I left with all types of medications to treat blood pressure and potassium. But, no resolution for the compression in my chest. I shouldn’t have left, but I felt them treating me as if they had done everything they needed to do. I didn’t advocate for myself and instead felt defeated. There is a certain amount of helplessness I feel when someone won’t listen to me and doubts my reality.
I went home, laid down, and felt the same exact way I felt before I arrived at the hospital. I went back to the emergency room and complained about not being able to breathe. Eventually, after asking questions of every medical professional I met, it was determined that acid reflux was triggering inflammation in my lungs. All I needed was some Pepcid and Ibuprofen. Once I had those two things, my chest relaxed, and I was able to breathe. But, throughout the process, I was still treated like I was fishing for something like drugs or attention. I resisted the urge to not be judged.

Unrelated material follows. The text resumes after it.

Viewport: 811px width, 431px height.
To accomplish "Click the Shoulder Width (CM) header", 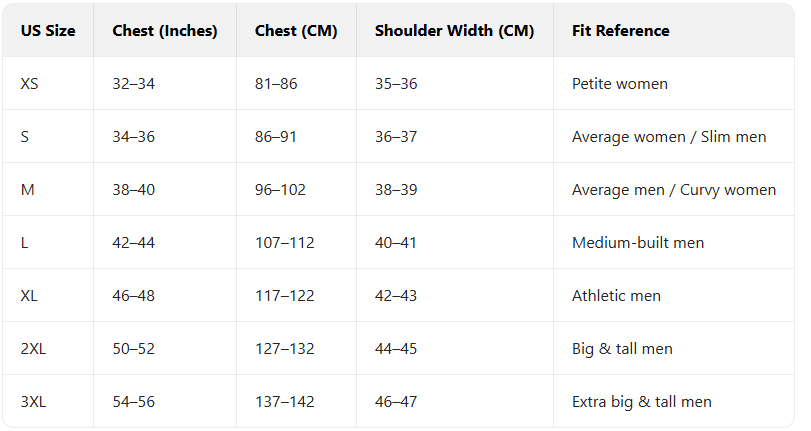I will 454,30.
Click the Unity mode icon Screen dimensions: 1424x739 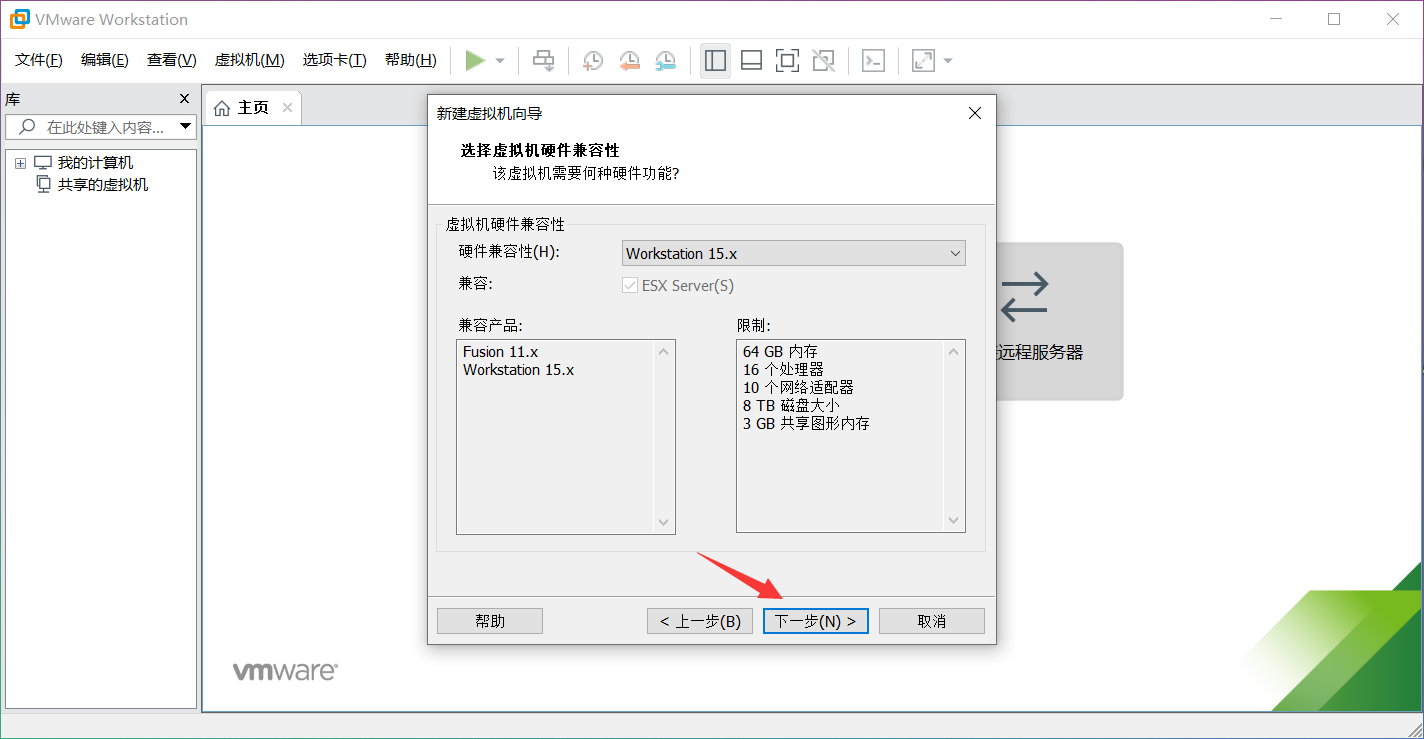pyautogui.click(x=823, y=60)
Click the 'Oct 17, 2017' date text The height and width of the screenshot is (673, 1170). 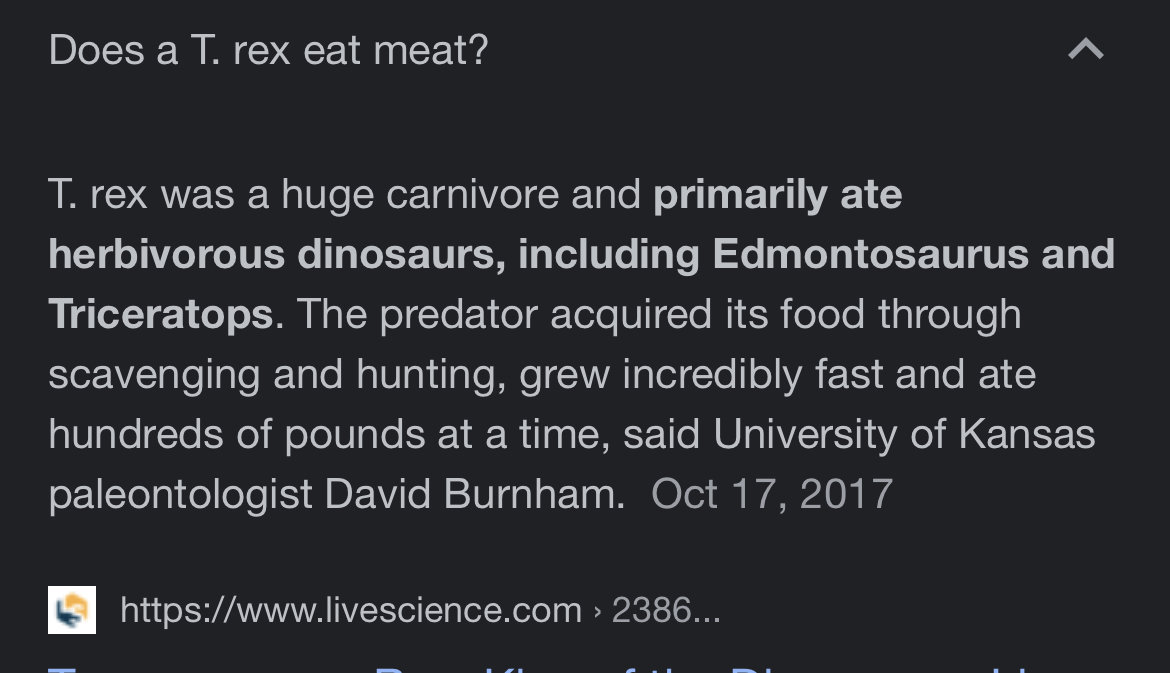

All I really wanted was a way to manage the compressed chest and the tools to do it myself. I received contempt and mistrust.
How do you fix an entire medical system and inherent racial and gender bias? I do not know. It’s a human-based, human care service. Anytime, we are forced to deal with other humans, our bias can rear their ugly heads. It’s just troubling when it could mean someone will die.
I think awareness is the first step and advocacy when you see it happening is the only way to ensure we start healing the gaps in care. The medical community will have to commit to removing bias from their practice.